*** DATA SUPPLIED ***

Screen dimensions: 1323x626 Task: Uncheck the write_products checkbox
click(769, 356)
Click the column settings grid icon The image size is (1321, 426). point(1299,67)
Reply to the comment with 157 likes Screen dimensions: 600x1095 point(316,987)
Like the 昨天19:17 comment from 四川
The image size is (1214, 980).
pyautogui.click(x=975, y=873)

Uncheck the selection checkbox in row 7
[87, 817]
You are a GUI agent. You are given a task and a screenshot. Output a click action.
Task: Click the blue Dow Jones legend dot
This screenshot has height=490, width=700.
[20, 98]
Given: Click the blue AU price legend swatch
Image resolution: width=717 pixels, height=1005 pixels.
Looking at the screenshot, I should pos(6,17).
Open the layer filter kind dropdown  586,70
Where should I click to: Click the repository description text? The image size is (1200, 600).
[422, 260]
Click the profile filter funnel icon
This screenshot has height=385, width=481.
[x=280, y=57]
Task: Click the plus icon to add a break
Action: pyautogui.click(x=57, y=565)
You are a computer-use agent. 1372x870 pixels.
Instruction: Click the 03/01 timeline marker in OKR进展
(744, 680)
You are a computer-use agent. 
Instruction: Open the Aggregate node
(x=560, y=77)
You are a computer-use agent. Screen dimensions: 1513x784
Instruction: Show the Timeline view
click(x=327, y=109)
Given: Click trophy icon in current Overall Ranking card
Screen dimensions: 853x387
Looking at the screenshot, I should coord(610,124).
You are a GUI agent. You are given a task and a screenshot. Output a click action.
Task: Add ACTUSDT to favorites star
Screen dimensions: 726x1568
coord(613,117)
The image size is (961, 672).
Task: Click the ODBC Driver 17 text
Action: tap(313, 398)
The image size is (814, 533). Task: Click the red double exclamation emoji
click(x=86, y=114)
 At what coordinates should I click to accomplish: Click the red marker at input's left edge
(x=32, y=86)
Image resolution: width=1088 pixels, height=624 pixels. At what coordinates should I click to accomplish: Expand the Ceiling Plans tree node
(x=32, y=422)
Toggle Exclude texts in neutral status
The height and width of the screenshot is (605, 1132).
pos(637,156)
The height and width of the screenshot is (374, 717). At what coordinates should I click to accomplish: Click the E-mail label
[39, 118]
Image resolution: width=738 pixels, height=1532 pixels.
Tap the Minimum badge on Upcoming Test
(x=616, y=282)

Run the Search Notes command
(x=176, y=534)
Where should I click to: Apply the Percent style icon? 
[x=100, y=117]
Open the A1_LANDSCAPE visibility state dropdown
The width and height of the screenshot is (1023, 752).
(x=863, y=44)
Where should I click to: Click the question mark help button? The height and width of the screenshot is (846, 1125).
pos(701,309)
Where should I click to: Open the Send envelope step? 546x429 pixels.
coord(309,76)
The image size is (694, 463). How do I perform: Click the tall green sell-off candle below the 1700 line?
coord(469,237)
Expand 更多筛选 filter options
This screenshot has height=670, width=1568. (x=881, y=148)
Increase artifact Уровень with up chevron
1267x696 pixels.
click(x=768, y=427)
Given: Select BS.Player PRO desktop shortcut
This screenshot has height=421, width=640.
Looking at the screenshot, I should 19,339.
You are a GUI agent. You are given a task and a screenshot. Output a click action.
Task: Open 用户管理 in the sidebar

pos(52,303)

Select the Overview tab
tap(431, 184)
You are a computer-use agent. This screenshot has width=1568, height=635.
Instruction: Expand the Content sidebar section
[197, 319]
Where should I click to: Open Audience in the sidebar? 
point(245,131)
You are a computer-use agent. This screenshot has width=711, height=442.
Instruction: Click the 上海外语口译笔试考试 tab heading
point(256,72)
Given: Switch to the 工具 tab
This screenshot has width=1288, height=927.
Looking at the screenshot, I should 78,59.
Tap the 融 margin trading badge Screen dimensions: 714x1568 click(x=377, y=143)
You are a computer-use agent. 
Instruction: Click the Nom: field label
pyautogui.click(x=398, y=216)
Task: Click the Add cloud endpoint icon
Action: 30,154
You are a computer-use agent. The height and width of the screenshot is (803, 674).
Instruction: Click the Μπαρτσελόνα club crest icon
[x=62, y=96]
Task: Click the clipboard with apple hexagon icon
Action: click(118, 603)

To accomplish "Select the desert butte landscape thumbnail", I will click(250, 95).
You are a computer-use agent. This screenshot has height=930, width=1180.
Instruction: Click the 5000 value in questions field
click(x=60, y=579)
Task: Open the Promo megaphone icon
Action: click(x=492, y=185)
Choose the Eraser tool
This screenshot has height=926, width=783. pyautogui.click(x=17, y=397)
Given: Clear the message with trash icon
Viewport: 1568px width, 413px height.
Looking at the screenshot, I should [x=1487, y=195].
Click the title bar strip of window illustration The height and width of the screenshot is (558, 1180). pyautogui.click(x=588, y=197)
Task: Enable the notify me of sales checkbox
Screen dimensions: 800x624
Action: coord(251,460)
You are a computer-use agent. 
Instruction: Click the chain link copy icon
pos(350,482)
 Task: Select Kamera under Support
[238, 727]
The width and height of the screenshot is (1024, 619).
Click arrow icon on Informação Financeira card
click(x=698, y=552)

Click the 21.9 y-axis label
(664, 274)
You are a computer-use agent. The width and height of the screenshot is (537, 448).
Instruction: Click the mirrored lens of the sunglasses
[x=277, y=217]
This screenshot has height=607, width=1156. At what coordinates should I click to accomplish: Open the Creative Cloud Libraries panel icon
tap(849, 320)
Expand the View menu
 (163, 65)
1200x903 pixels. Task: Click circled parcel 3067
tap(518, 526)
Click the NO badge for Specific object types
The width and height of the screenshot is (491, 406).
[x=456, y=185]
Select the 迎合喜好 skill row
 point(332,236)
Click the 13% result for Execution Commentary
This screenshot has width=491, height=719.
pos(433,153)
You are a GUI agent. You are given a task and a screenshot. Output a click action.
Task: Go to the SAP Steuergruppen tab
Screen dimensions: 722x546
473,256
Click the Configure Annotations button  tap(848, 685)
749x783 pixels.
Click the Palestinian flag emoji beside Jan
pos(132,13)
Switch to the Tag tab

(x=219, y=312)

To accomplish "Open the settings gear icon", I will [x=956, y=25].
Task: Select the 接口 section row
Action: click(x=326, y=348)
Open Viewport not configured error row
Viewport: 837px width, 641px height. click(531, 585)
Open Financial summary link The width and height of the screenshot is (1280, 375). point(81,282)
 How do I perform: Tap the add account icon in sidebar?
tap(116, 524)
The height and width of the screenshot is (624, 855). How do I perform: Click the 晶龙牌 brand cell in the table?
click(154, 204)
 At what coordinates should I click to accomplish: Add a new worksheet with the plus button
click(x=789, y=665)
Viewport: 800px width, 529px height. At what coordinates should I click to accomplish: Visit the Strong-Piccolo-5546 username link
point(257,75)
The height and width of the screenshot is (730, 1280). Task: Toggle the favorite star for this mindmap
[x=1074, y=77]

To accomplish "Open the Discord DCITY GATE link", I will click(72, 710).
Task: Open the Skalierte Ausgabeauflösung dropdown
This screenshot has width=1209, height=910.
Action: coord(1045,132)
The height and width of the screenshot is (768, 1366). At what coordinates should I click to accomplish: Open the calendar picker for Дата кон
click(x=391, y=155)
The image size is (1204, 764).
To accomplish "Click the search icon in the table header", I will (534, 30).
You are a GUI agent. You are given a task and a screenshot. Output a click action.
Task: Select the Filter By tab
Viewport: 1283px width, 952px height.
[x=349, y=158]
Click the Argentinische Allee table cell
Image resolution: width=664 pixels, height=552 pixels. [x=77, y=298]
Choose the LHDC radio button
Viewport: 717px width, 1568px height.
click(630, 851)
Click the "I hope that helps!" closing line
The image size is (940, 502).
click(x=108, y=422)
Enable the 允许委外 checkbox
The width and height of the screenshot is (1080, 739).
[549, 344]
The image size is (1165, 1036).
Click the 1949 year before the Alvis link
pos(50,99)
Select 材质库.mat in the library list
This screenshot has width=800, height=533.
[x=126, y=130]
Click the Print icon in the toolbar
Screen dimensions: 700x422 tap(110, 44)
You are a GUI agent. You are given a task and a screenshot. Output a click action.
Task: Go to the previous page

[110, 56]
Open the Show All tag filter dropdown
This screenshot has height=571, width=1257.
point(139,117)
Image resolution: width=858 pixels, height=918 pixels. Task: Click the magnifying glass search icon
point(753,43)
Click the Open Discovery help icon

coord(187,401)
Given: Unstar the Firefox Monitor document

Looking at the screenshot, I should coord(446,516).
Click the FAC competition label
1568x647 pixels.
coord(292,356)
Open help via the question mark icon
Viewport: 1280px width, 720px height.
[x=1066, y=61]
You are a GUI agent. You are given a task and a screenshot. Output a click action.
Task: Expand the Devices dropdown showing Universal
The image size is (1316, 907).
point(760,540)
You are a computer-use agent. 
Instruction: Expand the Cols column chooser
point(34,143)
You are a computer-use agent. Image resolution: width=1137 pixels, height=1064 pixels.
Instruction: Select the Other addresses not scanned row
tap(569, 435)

*** End of DATA SUPPLIED ***

Please reproduce exactly the lines in the listing above from the one containing "Run the Search Notes command" through the one containing "Given: Select BS.Player PRO desktop shortcut", both included, and nothing more.

• TASK ANSWER:
Run the Search Notes command
(x=176, y=534)
Where should I click to: Apply the Percent style icon? 
[x=100, y=117]
Open the A1_LANDSCAPE visibility state dropdown
The width and height of the screenshot is (1023, 752).
(x=863, y=44)
Where should I click to: Click the question mark help button? The height and width of the screenshot is (846, 1125).
pos(701,309)
Where should I click to: Open the Send envelope step? 546x429 pixels.
coord(309,76)
The image size is (694, 463). How do I perform: Click the tall green sell-off candle below the 1700 line?
coord(469,237)
Expand 更多筛选 filter options
This screenshot has height=670, width=1568. (x=881, y=148)
Increase artifact Уровень with up chevron
1267x696 pixels.
click(x=768, y=427)
Given: Select BS.Player PRO desktop shortcut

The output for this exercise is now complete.